» **TEXTO PROPORCIONADO**:
____________________

159.- Mi abuelo y el pan con aceite
¿Recuerdas la primera vez que probaste el aceite de oliva?
Afortunadamente yo sí, y gracias a ello voy a compartir contigo mi historia.
Todo empezó en el paleolítico… ¡no, no!, perdón, me he equivocado de historia, esta comienza así. Recuerdo que cursaba 2º de primaria y se acercaba el día de Andalucía, ese día en concreto en nuestra comunidad autónoma es típico desayunar pan con aceite y azúcar. Jamás había probado semejante combinación, es más, no entendía cómo podía gustar tanto un pan, con aceite y azúcar.
Mi historia se muda entonces a casa de mis abuelos, donde iba los fines de semana y siempre que me daban vacaciones en el cole, era como ir a otro planeta, disfrutaba acorde a lo que era, un niño pequeño.
Una de las mañanas en las que mi abuelo me preparaba el desayuno me dijo, -¿Has probado alguna vez el pan con aceite? Con su tono amable pero serio a la vez.
– No abuelo, ¡buaj! Exclamé.
– Mi abuelo era muy serio y además bastante alto, su pelo estaba blanco debido a su avanzada edad y se conservaba en un magnifico estado de salud, pero de muy buenas formas trató de razonar conmigo incitándome a que lo probara, él me comentaba que si me gustaba la mantequilla fundiéndose en el pan, el aceite también debía de gustarme ya que llegados al caso era “casi” lo mismo.
Me quedé pensando, la idea era totalmente lógica, y estaba vendiendo muy bien el producto, así que seguí su consejo y decidí probar por fin, el pan con aceite. En mi primer bocado percibí el rico sabor del pan recién tostado acompañado de un sabor ácido muy sabroso, aquella acidez era señal de que era un buen aceite de oliva. Sinceramente no me disgustó, pero mi abuelo quiso ir más allá y puso un poco de azúcar por todo el pan para “corregir” esa acidez. En ese preciso instante y acorde a mi edad pensaba que era la tostada perfecta, tostada nivel Dios, el pan que todo niño desearía. -Nunca olvidaré este momento, abuelo- le dije.

____________________

» **EJERCICIO 1**: Edite un fragmento del relato sobre el pan con aceite: comience en las palabras "Una de las mañanas" y termine después de "serio a la vez.", sustituyendo "desayuno" por "almuerzo".
» **EJERCICIO 2**: Según el relato sobre el pan con aceite, ¿qué se acostumbra desayunar el día de Andalucía en esa comunidad autónoma?

» **DATOS PROPORCIONADOS**:
____________________

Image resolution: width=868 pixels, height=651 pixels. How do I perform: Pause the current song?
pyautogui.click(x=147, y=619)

____________________

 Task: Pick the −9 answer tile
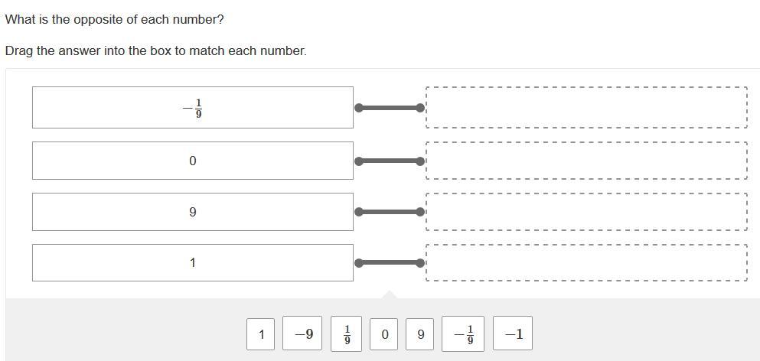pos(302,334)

____________________

» **RESPUESTA ESCRITA 1**:
Una de las mañanas en las que mi abuelo me preparaba el almuerzo me dijo, -¿Has probado alguna vez el pan con aceite? Con su tono amable pero serio a la vez.

» **RESPUESTA ESCRITA 2**: Pan con aceite y azúcar.